# deep-siamese-text-similarity

**Repository Path**: deeplearningrepos/deep-siamese-text-similarity

## Basic Information

- **Project Name**: deep-siamese-text-similarity
- **Description**: Tensorflow based implementation of deep siamese LSTM network to capture phrase/sentence similarity using character/word embeddings
- **Primary Language**: Unknown
- **License**: MIT
- **Default Branch**: master
- **Homepage**: None
- **GVP Project**: No

## Statistics

- **Stars**: 0
- **Forks**: 0
- **Created**: 2021-03-30
- **Last Updated**: 2021-08-31

## Categories & Tags

**Categories**: Uncategorized

**Tags**: None

## README

**This project is a prototype for experimental purposes only and production grade code is not released here.**

# Deep LSTM siamese network for text similarity

It is a tensorflow based implementation of deep siamese LSTM network to capture phrase/sentence similarity using character embeddings.

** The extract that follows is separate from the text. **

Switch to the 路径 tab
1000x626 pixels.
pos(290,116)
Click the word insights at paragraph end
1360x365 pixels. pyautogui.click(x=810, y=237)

This code provides architecture for learning two kinds of tasks:

- Phrase similarity using char level embeddings [1]
![siamese lstm phrase similarity](https://cloud.githubusercontent.com/assets/9861437/20479454/405a1aea-b004-11e6-8a27-7bb05cf0a002.png)

- Sentence similarity using word level embeddings [2]
![siamese lstm sentence similarity](https://cloud.githubusercontent.com/assets/9861437/20479493/6ea8ad12-b004-11e6-89e4-53d4d354d32e.png)

For both the tasks mentioned above it uses a multilayer siamese LSTM network and euclidian distance based contrastive loss to learn input pair similairty.

# Capabilities
Given adequate training pairs, this model can learn Semantic as well as structural similarity. For eg:

**Phrases :**
- International Business Machines = I.B.M
- Synergy Telecom = SynTel
- Beam inc = Beam Incorporate
- Sir J J Smith = Johnson Smith
- Alex, Julia = J Alex
- James B. D. Joshi	= James Joshi
- James Beaty, Jr. = Beaty

For phrases, the model learns **character based embeddings** to identify structural/syntactic similarities.

**Sentences :**
- He is smart = He is a wise man.
- Someone is travelling countryside = He is travelling to a village.
- She is cooking a dessert = Pudding is being cooked.
- Microsoft to acquire Linkedin ≠ Linkedin to acquire microsoft

(More examples Ref: semEval dataset)

For Sentences, the model uses **pre-trained word embeddings** to identify semantic similarities.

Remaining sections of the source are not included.